Dennis Blair, retired Admiral and current Director of National Intelligence, has said the economic crisis is “the primary near-term security concern” for the United States. No surprise, makes sense.
It would also make sense if the Treasury Department, State Department, and National Security Council — along with other political and economic agencies — are actively engaged in thinking through and dealing with future risks emerging from current efforts to manage the crisis.

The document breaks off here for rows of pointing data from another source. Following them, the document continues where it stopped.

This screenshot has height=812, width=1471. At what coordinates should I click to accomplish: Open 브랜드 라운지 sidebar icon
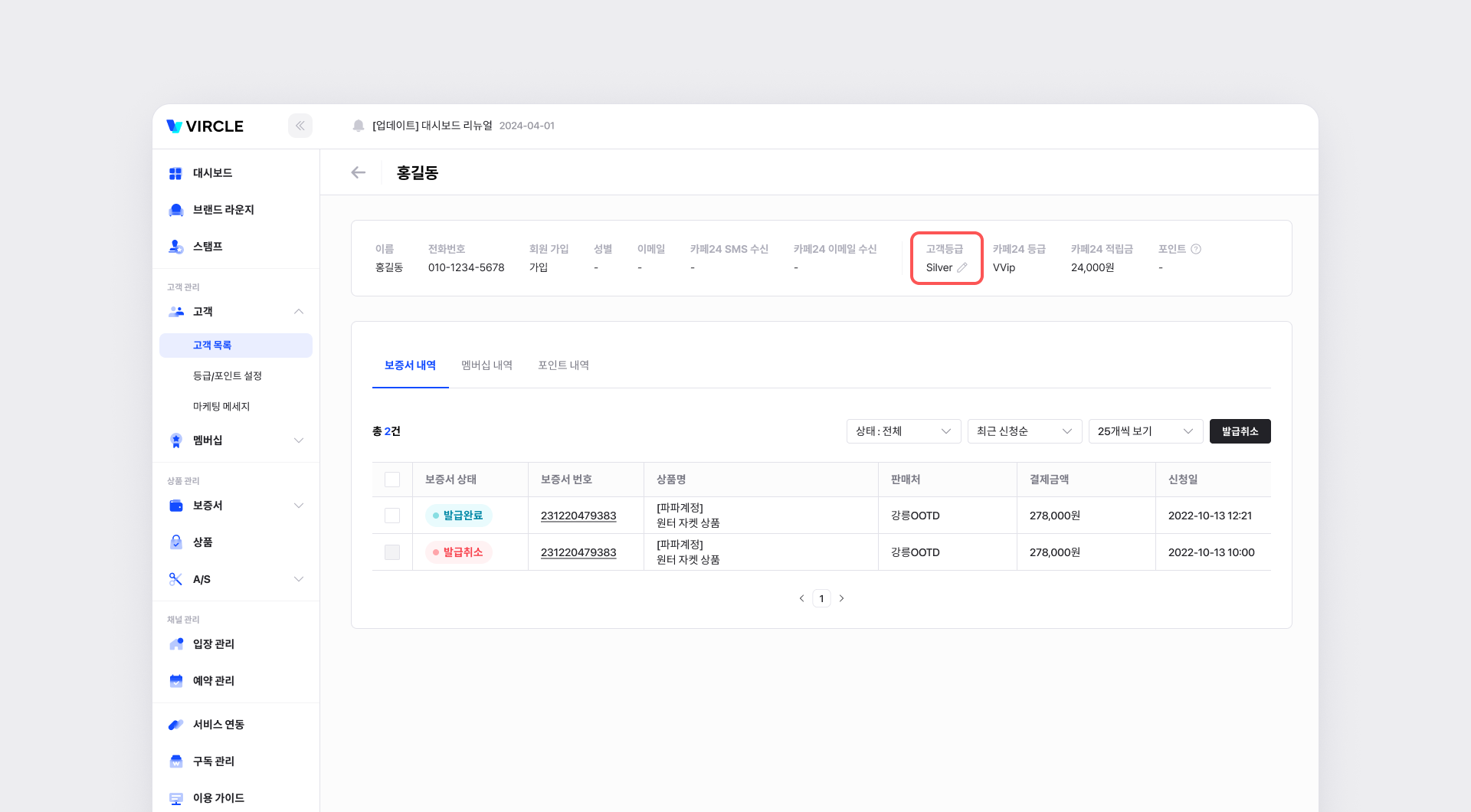176,210
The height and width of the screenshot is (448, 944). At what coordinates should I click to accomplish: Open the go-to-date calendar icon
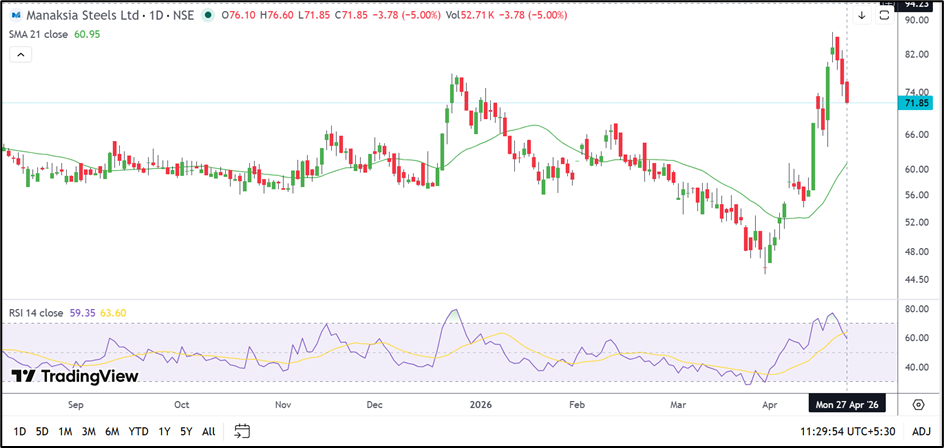pos(242,431)
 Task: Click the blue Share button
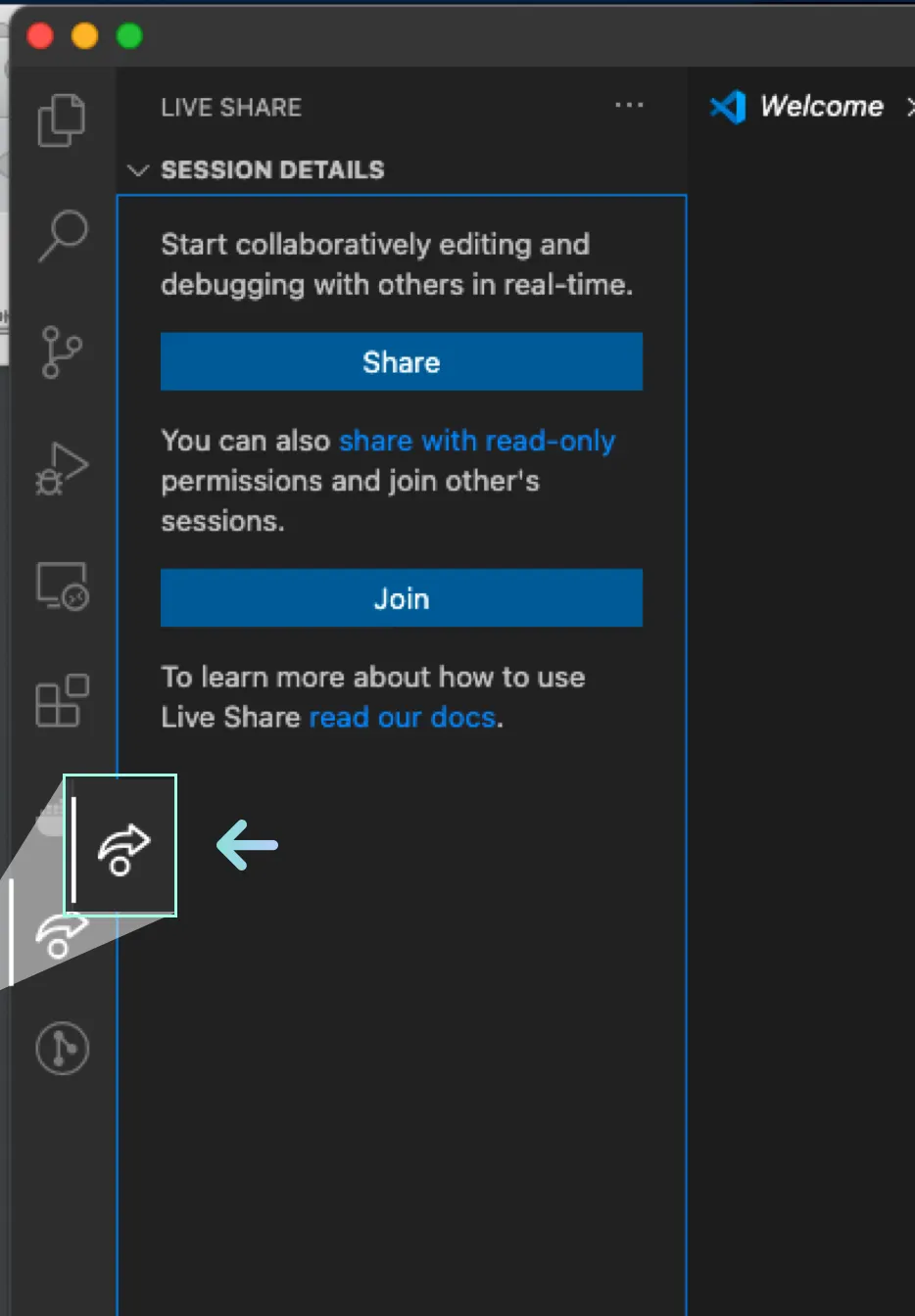click(x=401, y=362)
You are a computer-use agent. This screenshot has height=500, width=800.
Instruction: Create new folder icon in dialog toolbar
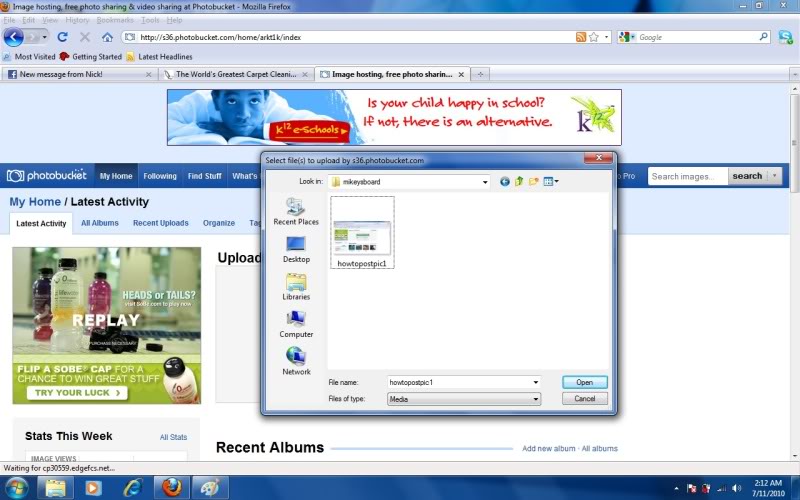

What is a bit surprising — but really shouldn’t be — is proactive engagement by the mililtary in considering the global economic crisis. According to Politico the pentagon recently hosted its first economic war game. Eamon Javers writes, “The two-day event near Ft. Meade, Maryland, had all the earmarks of a regular war game. Participants sat along a V-shaped set of desks beneath an enormous wall of video monitors displaying economic data, according to the accounts of three participants.”
The war-game is yet another example of the US military’s aggressive, imaginative, and outside-the-box approach to learning new skills and developing new perspectives. Especially for such a large enterprise oriented toward a command-and-control culture, the ability of the US military to reach-out, relearn, and reinvent itself is an extraordinary and – in most ways – reassuring example of human and organizational potential.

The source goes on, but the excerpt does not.